DOCUMENT SECTION
* * * *
1.5.2. Consistency. The database should stay in a consistent state after any transaction. The data that is already in the database should not have any effect after a transaction the transaction must remain in a consistent state before the execution of a transaction and after it as well.
1.5.3. Durability. The database should be durable to hold all the latest updates even though the system fails. In the case where a transaction updates the data in the database and commits it. the database should hold the modified data. In the case where a transaction commits but the system fails before the data could be returned to a disk data will be updated once the system is back and connected.
1.5.4. Isolation. Sometimes in a database, there is more than one transaction that is executed simultaneously. Isolation makes sure that all the transactions that are carried out are executed as if it is the only transaction that is being run on the system and the other transactions will not affect the existing transaction.
1.6 Types of Transactions
1.6.1. Based on Application Areas.
- Non-distributed vs. distributed
- Compensating transactions
- Transactions Timing
- On-line vs. batch
1.6.2. Based on Actions.
- Action model
1.6.3. Based on Structure
- Flat or simple transactions: Sequence of primitive operations.
- Nested transactions: A transaction contains other transactions.
A schedule is a process where a group of multiple parallel transactions is created, and it's executed one after the other. This also preserves the order when the instructions appear in each transaction and if two transactions appear at the same time the result of one transaction may affect the output or result of another transaction.
There might be instances where for example, a transaction has outdated information about something and will read that information to the second transaction however since it is run after the second transaction the new values of the first transaction might not come into play. Parallel execution of transactions is permitted by having an equivalence relation must be established among simultaneously running transactions:
1.7.1. Result Equivalence. If two schedules show the same result after execution, they're called a result equivalence schedule and they need not show the same result for a different set of values.
1.7.2. View Equivalence. When a transaction in both the schedules performs a similar action but in two different schedules this is called view equivalence schedule where the transactions are the same, but the tables are different.
* * * *
OBJECTIVE 1
In the section on database transactions, what does a nested transaction contain?
OBJECTIVE 2
Can you set down the section on database transactions word for word from "1.5.3. Durability. The" to "back and connected."?
OBJECTIVE 3
How would you translate this sentence from the section on database transactions into Spanish: "Sometimes in a database, there is more than one transaction that is executed simultaneously."
This data comes from a source separate from the section on database transactions.

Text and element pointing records
* * * *
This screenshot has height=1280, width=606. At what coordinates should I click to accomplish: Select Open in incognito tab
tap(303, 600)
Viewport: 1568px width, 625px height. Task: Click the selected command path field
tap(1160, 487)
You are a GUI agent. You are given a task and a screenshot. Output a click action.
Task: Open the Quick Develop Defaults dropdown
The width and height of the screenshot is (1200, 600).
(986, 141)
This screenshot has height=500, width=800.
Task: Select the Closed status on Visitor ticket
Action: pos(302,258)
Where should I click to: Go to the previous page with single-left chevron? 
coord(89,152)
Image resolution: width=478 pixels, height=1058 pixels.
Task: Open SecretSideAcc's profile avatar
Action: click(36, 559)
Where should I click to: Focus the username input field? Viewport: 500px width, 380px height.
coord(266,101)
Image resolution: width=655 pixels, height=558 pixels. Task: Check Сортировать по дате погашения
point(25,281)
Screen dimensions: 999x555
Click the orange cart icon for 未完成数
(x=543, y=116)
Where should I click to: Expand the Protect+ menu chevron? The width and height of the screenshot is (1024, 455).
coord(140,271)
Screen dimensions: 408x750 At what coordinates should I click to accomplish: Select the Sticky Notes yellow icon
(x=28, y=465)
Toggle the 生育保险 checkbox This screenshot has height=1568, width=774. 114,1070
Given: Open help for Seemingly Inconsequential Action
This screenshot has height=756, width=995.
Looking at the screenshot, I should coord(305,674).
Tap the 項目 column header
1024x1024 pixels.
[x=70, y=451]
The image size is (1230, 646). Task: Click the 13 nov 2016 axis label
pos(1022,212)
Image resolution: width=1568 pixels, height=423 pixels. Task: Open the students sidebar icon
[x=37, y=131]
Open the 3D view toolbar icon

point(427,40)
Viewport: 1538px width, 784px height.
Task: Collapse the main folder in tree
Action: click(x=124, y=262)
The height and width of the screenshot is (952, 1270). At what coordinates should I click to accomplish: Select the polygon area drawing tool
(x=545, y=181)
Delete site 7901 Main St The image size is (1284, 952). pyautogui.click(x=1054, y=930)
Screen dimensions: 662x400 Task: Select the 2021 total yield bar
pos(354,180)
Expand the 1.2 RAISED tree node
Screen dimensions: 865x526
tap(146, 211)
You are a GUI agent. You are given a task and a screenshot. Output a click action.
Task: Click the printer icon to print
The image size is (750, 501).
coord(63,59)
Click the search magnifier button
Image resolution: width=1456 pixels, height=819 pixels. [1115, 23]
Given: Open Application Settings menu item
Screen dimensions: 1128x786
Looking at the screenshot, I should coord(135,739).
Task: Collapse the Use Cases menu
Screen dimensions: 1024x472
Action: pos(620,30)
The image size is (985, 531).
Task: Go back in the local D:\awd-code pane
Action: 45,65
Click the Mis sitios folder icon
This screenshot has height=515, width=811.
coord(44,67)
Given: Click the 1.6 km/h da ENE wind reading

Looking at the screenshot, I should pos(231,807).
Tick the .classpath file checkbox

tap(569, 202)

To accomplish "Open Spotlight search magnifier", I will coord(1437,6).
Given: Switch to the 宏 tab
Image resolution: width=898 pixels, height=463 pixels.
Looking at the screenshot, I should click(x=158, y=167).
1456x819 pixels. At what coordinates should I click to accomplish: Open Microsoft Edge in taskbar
* * * *
FULL RESPONSE 1
Other transactions.

FULL RESPONSE 2
1.5.3. Durability. The database should be durable to hold all the latest updates even though the system fails. In the case where a transaction updates the data in the database and commits it. the database should hold the modified data. In the case where a transaction commits but the system fails before the data could be returned to a disk data will be updated once the system is back and connected.

FULL RESPONSE 3
A veces, en una base de datos, se ejecuta más de una transacción de forma simultánea.